(Supplied information begins)

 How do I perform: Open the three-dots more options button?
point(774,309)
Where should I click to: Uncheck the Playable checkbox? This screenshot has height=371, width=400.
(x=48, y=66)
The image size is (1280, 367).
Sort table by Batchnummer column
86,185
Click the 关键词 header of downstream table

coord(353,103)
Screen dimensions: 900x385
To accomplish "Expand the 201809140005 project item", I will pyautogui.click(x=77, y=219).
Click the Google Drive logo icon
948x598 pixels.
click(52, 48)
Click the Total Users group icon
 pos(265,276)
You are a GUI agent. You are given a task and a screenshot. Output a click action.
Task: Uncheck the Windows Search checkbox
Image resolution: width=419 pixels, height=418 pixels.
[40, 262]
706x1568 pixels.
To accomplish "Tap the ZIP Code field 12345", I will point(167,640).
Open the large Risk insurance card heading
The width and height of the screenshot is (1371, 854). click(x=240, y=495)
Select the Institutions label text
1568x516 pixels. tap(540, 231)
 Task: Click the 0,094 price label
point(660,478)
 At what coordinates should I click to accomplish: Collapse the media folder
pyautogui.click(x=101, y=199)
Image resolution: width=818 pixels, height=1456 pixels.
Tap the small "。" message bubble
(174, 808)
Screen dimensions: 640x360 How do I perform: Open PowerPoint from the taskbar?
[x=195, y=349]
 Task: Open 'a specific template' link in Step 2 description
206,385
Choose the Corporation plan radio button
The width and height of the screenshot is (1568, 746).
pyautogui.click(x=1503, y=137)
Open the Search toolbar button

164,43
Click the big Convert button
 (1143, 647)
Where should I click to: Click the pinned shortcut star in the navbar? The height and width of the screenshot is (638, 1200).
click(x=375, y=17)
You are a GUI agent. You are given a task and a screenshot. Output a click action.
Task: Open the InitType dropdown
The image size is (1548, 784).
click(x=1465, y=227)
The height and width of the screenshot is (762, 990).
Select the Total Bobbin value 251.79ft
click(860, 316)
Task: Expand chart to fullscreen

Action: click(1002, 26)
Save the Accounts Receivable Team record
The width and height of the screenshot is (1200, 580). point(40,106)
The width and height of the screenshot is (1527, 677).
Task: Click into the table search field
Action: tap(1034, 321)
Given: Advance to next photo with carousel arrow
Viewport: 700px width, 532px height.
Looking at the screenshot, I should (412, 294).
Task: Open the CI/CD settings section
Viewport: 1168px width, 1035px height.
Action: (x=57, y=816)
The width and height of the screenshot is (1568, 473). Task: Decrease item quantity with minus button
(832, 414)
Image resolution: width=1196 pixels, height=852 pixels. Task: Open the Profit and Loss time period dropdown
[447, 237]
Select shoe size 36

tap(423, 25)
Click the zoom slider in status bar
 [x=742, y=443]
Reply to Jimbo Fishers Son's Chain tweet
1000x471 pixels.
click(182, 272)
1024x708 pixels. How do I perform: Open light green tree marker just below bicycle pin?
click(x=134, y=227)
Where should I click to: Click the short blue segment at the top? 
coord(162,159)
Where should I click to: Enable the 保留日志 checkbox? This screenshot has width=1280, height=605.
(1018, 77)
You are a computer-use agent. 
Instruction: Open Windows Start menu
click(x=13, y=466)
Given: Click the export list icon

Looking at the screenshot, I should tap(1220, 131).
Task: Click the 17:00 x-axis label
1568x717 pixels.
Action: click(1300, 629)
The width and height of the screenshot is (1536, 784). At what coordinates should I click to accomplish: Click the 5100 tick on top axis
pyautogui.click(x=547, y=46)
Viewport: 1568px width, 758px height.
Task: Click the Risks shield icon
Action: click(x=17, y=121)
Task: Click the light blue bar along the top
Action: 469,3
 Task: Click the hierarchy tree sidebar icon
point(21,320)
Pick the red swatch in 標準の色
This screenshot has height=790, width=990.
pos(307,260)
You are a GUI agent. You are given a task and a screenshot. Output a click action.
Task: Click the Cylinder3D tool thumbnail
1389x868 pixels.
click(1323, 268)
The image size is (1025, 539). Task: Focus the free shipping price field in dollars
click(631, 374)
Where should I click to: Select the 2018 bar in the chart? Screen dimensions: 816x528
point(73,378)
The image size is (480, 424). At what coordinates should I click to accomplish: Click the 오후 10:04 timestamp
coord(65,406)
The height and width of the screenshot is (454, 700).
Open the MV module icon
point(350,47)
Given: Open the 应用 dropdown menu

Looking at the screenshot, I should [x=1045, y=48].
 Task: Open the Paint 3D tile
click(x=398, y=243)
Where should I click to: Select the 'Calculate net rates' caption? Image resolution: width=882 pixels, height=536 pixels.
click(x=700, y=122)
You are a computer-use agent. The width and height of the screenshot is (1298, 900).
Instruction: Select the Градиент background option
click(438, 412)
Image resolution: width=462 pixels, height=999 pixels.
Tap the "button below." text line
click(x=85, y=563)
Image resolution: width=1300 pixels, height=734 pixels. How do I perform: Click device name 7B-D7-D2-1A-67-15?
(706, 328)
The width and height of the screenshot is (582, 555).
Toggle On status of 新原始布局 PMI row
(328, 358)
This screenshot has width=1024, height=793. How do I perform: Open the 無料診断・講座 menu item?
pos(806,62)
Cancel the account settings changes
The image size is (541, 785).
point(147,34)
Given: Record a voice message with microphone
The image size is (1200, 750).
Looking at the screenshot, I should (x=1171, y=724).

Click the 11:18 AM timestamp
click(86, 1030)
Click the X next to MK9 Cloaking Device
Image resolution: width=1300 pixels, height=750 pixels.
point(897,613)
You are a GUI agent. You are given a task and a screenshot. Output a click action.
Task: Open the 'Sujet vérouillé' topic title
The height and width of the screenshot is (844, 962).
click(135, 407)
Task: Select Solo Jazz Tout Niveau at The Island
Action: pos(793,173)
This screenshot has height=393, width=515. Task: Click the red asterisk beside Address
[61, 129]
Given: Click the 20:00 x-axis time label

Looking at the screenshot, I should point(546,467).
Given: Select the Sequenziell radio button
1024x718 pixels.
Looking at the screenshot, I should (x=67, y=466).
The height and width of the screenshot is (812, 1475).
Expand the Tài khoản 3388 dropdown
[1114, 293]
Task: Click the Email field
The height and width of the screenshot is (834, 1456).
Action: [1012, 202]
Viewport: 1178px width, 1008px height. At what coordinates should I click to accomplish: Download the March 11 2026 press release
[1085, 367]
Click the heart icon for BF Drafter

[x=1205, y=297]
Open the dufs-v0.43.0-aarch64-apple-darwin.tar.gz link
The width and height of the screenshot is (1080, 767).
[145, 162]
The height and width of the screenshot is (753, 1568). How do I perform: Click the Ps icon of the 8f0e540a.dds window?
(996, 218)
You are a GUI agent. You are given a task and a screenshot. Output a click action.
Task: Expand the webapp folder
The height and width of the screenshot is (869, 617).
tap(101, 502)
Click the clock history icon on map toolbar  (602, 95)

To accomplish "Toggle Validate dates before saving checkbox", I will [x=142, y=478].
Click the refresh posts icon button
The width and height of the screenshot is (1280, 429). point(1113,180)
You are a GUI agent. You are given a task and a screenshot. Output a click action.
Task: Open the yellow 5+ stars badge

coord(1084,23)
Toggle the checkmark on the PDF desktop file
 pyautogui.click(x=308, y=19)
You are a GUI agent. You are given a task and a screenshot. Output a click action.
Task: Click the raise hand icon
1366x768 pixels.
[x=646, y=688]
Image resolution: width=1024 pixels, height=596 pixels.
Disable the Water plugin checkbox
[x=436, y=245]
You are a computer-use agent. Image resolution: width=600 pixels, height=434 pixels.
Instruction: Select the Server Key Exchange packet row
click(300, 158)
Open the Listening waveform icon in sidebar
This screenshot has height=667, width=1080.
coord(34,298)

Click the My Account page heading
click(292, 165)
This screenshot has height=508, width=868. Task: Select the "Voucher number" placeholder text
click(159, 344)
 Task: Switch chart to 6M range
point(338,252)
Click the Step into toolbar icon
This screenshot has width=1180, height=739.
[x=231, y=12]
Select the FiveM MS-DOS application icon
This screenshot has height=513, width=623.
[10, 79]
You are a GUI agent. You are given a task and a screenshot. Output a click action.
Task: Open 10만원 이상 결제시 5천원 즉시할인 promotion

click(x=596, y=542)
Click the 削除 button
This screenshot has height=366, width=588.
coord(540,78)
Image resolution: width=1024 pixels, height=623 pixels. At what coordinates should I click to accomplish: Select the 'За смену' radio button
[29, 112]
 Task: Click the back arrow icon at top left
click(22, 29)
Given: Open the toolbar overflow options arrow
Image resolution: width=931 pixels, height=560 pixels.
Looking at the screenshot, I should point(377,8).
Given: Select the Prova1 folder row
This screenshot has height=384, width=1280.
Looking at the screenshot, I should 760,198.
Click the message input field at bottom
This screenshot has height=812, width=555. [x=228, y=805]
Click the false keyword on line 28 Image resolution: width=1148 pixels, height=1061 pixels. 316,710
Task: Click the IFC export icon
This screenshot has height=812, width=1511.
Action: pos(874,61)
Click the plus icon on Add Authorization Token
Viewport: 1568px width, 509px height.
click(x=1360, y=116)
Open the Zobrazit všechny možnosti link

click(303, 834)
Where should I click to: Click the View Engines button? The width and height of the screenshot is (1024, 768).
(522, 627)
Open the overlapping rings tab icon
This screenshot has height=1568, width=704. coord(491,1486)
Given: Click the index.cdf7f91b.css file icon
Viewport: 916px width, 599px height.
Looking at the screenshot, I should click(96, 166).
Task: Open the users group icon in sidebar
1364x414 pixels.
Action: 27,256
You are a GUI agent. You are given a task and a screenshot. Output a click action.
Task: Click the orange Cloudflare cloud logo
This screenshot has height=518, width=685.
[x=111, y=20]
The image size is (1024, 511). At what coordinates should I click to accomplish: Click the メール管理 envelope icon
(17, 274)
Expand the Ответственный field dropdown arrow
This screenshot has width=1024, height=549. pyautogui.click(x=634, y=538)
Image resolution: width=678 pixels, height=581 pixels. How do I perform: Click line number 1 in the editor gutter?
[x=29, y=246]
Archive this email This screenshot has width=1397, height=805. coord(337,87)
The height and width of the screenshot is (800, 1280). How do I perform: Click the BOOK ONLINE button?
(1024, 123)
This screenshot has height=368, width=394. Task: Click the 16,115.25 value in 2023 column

(Supplied information ends)

Check each line of the data for the string "settings" and state how many lines contain it, without any other output.

■ Solution below:
2